[GOAL OF THE EXERCISE] Output, exactly as written, the lines below from the one that has "Open the History menu" through the one that has "Task: Click the render camera icon in toolbar"; nothing else, and no pictures.

[GIVEN RECORDS]
--

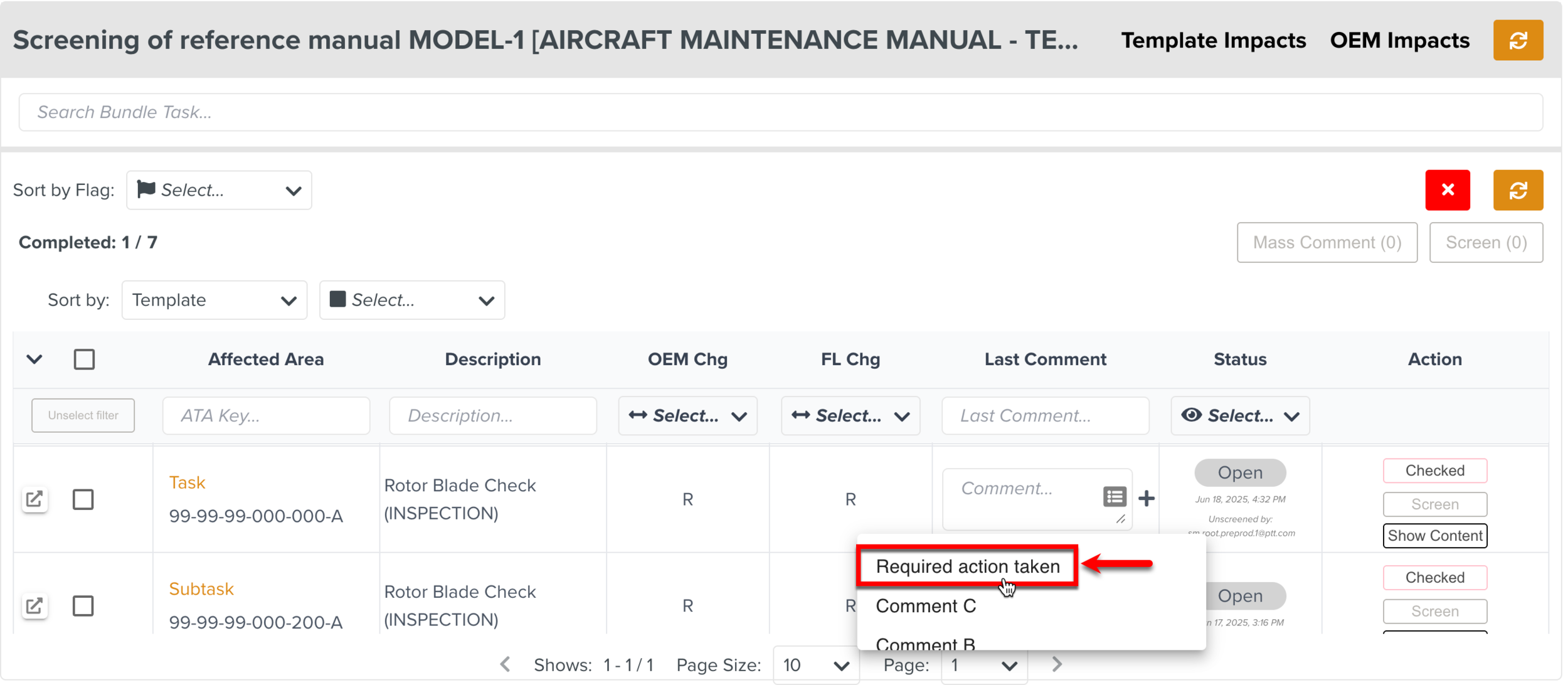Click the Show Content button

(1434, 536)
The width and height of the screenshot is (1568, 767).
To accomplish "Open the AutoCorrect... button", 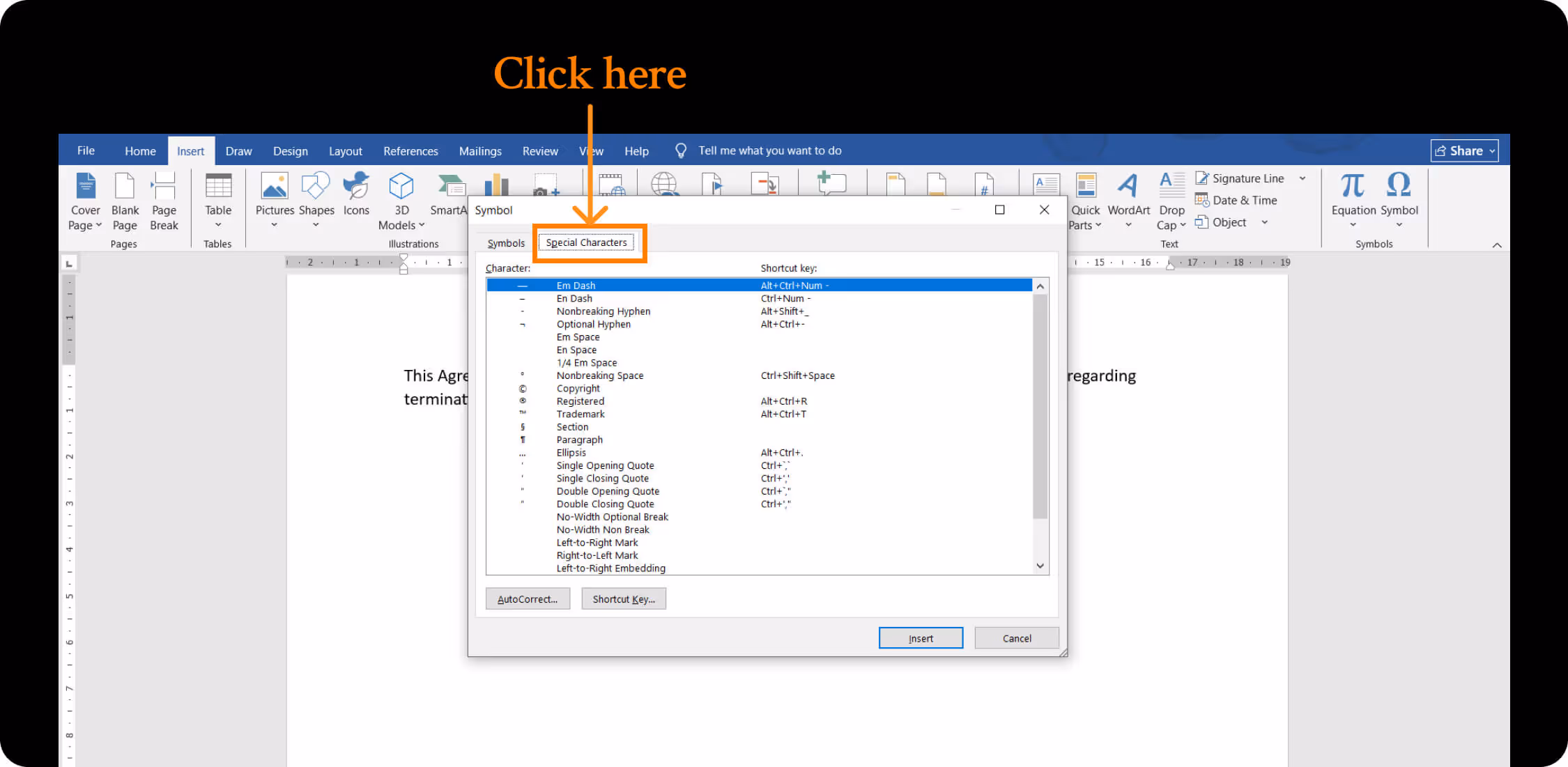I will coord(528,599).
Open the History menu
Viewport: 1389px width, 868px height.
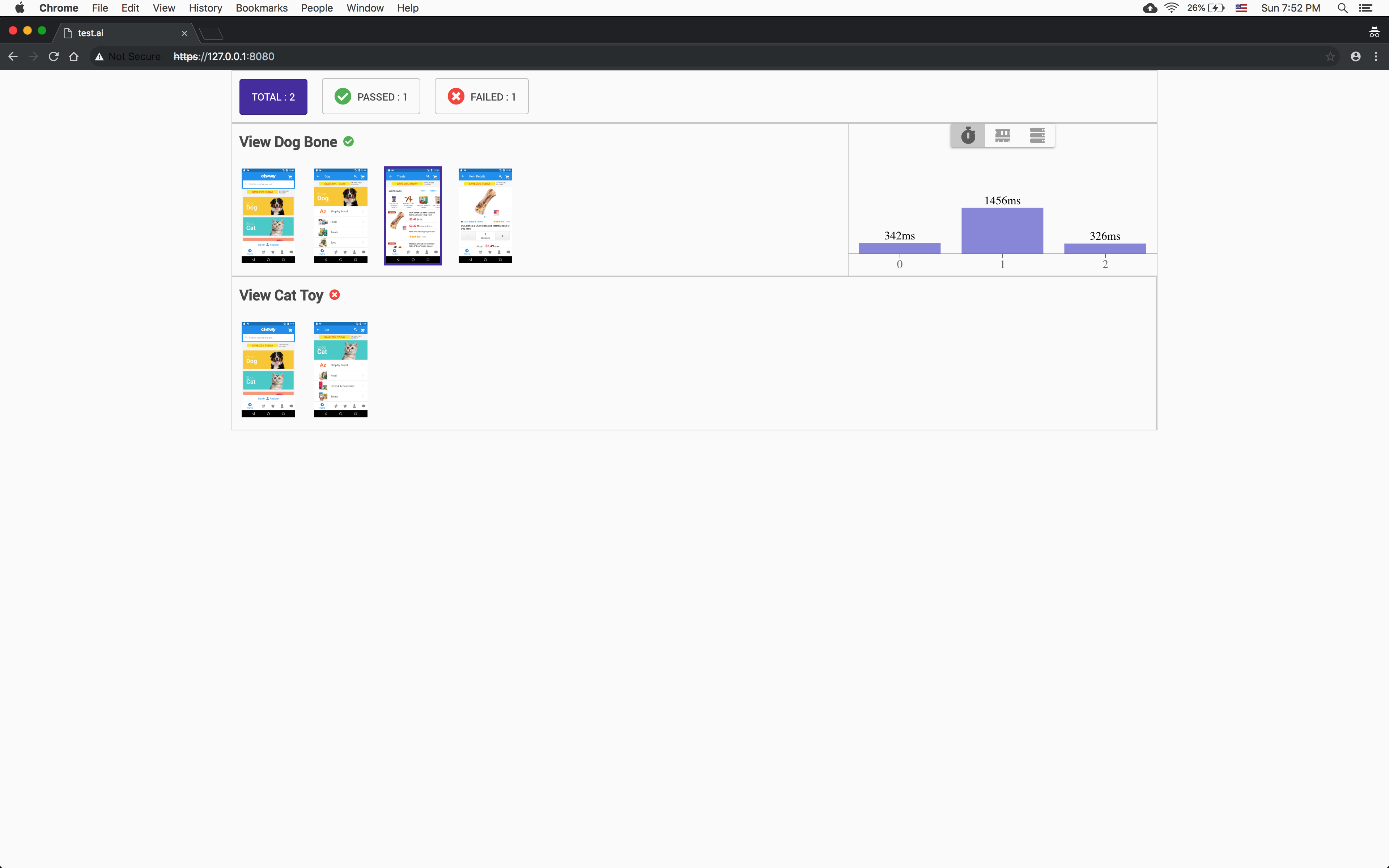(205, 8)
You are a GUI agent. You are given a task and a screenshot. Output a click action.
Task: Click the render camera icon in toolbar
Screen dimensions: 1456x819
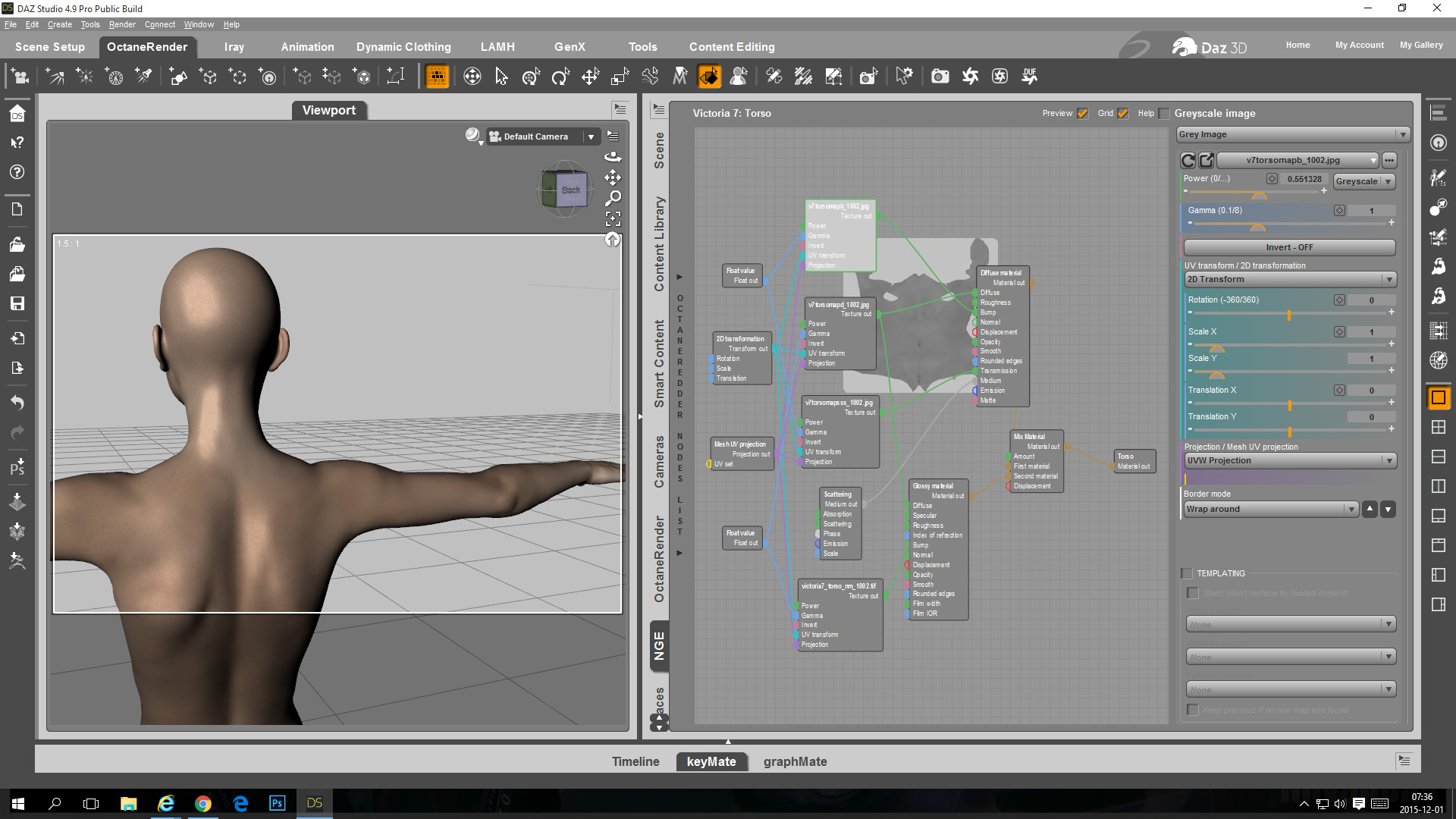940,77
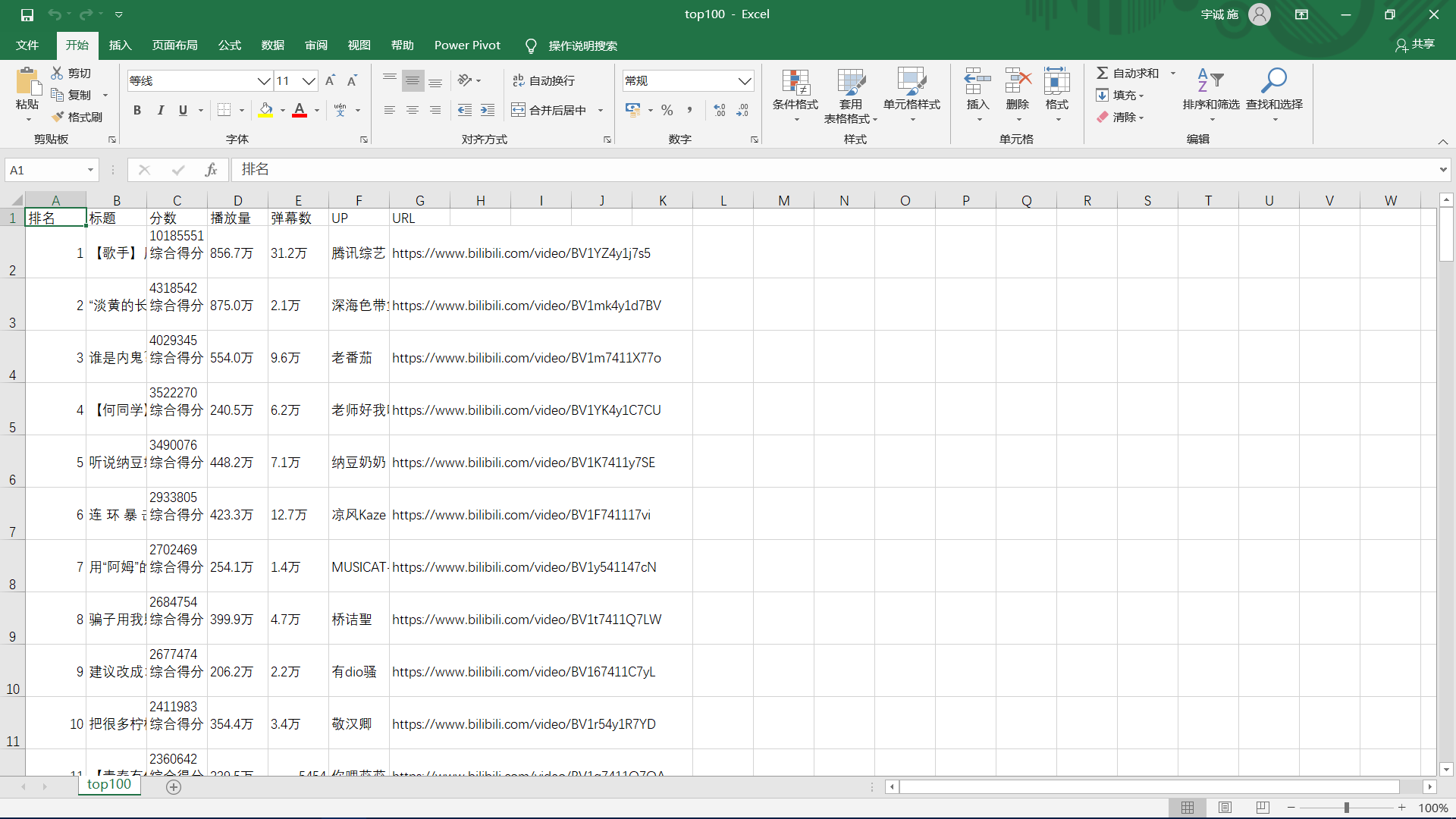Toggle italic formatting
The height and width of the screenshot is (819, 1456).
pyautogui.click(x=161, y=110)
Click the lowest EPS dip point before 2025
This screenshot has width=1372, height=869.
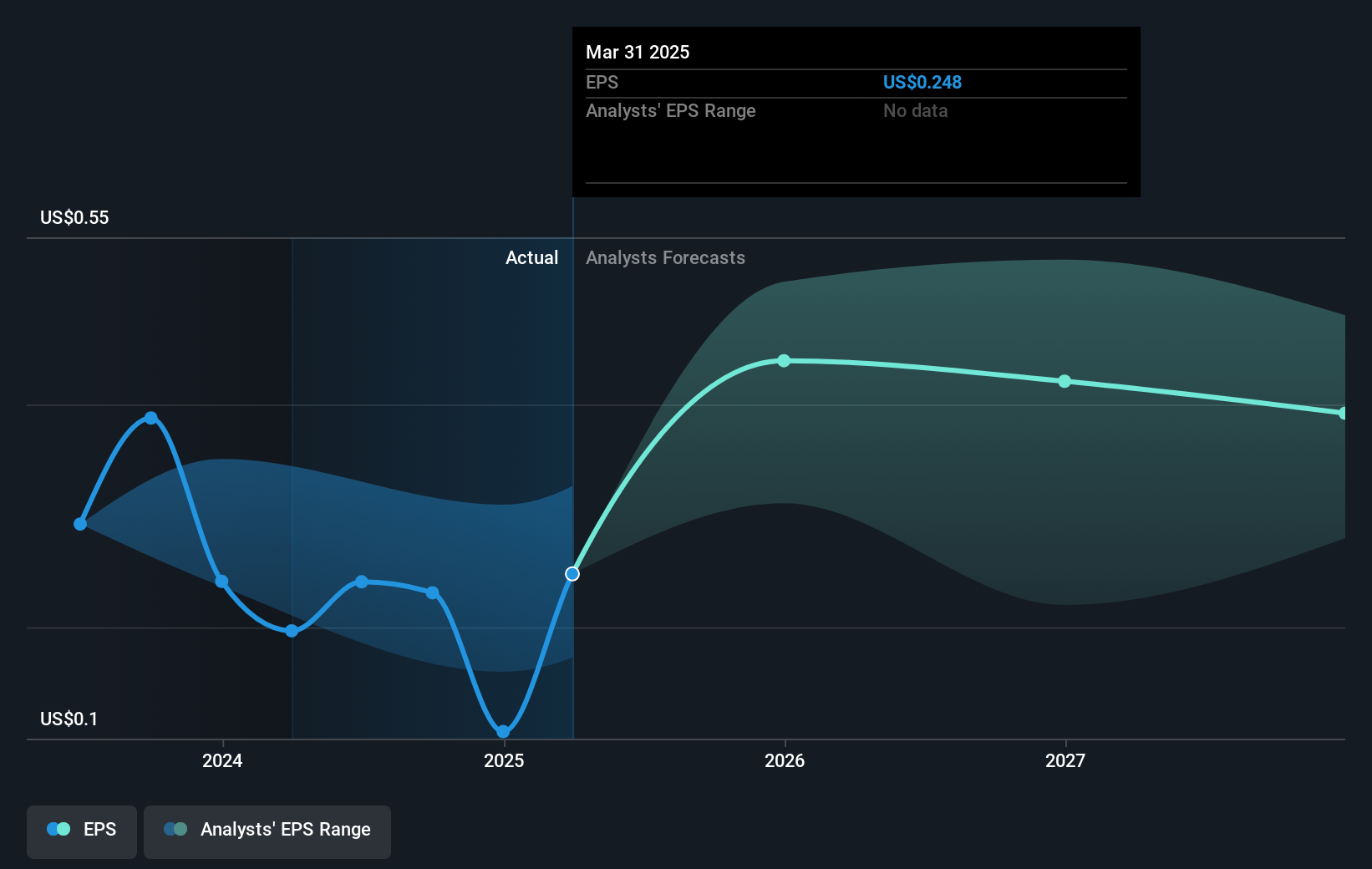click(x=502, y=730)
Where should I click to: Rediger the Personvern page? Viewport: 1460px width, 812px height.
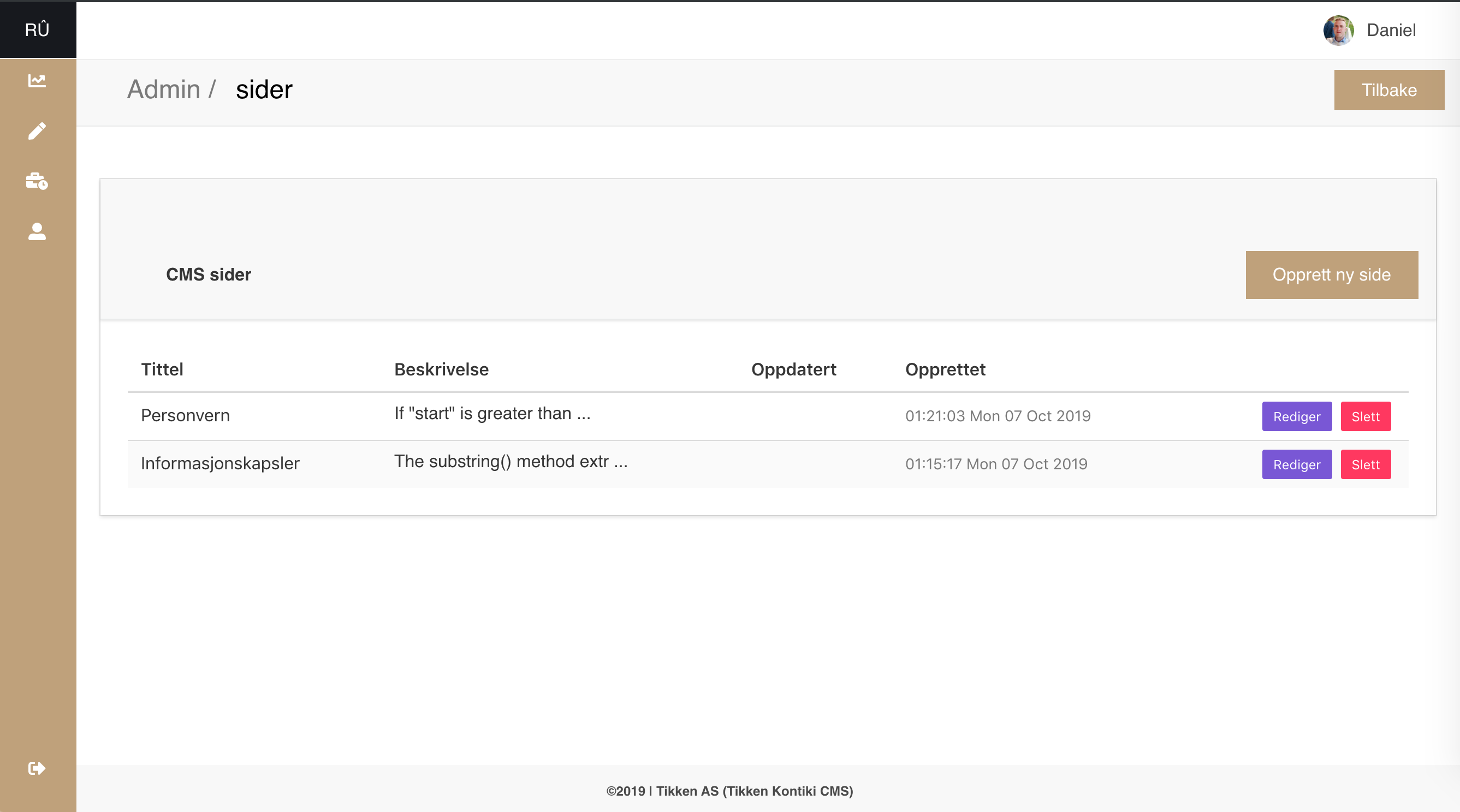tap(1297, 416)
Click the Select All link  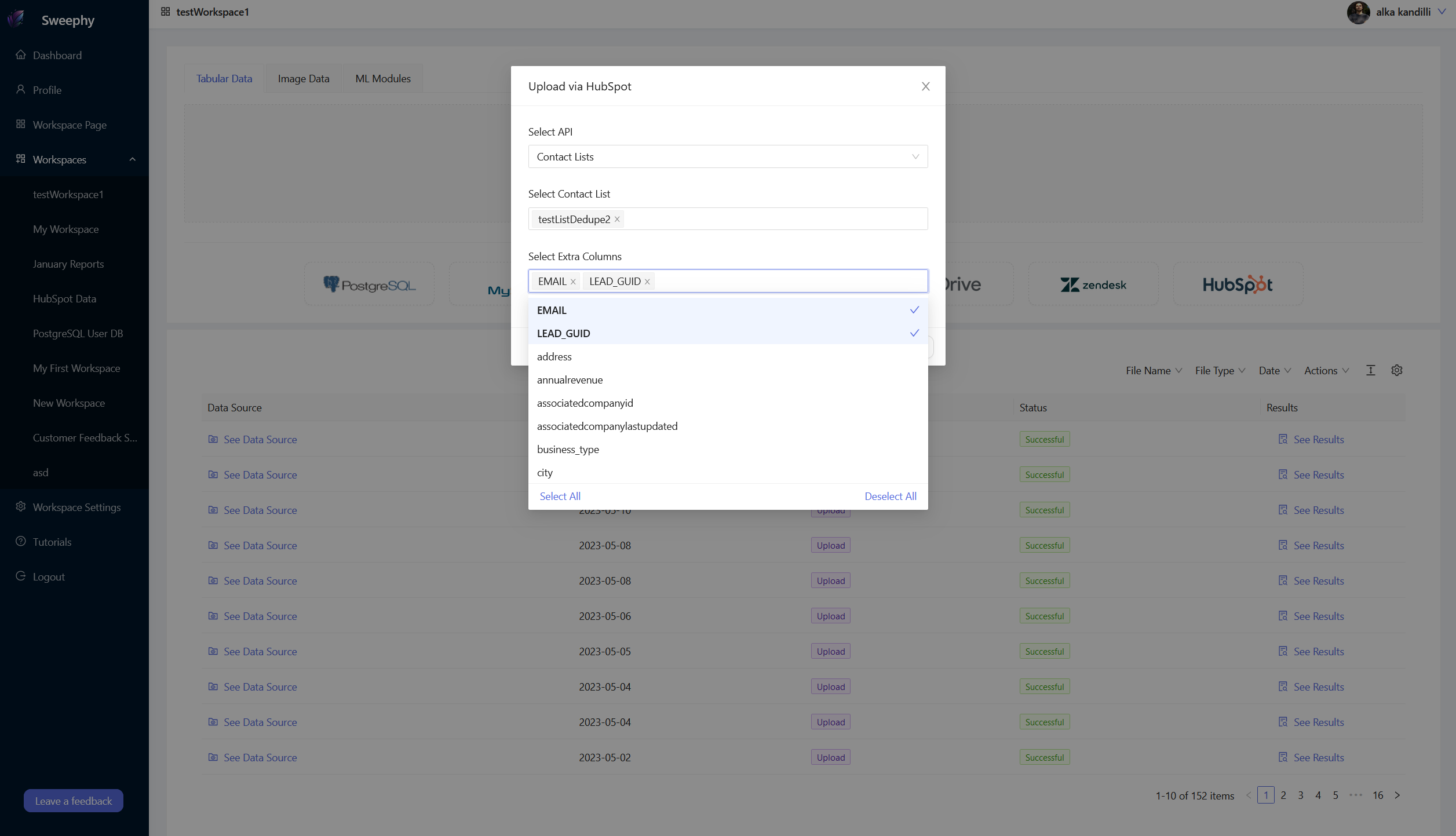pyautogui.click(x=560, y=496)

--

[ANSWER FOR THE TASK]
Open the History menu
Viewport: 1389px width, 868px height.
(205, 8)
You are a GUI agent. You are given a task and a screenshot. Output a click action.
Task: Click the render camera icon in toolbar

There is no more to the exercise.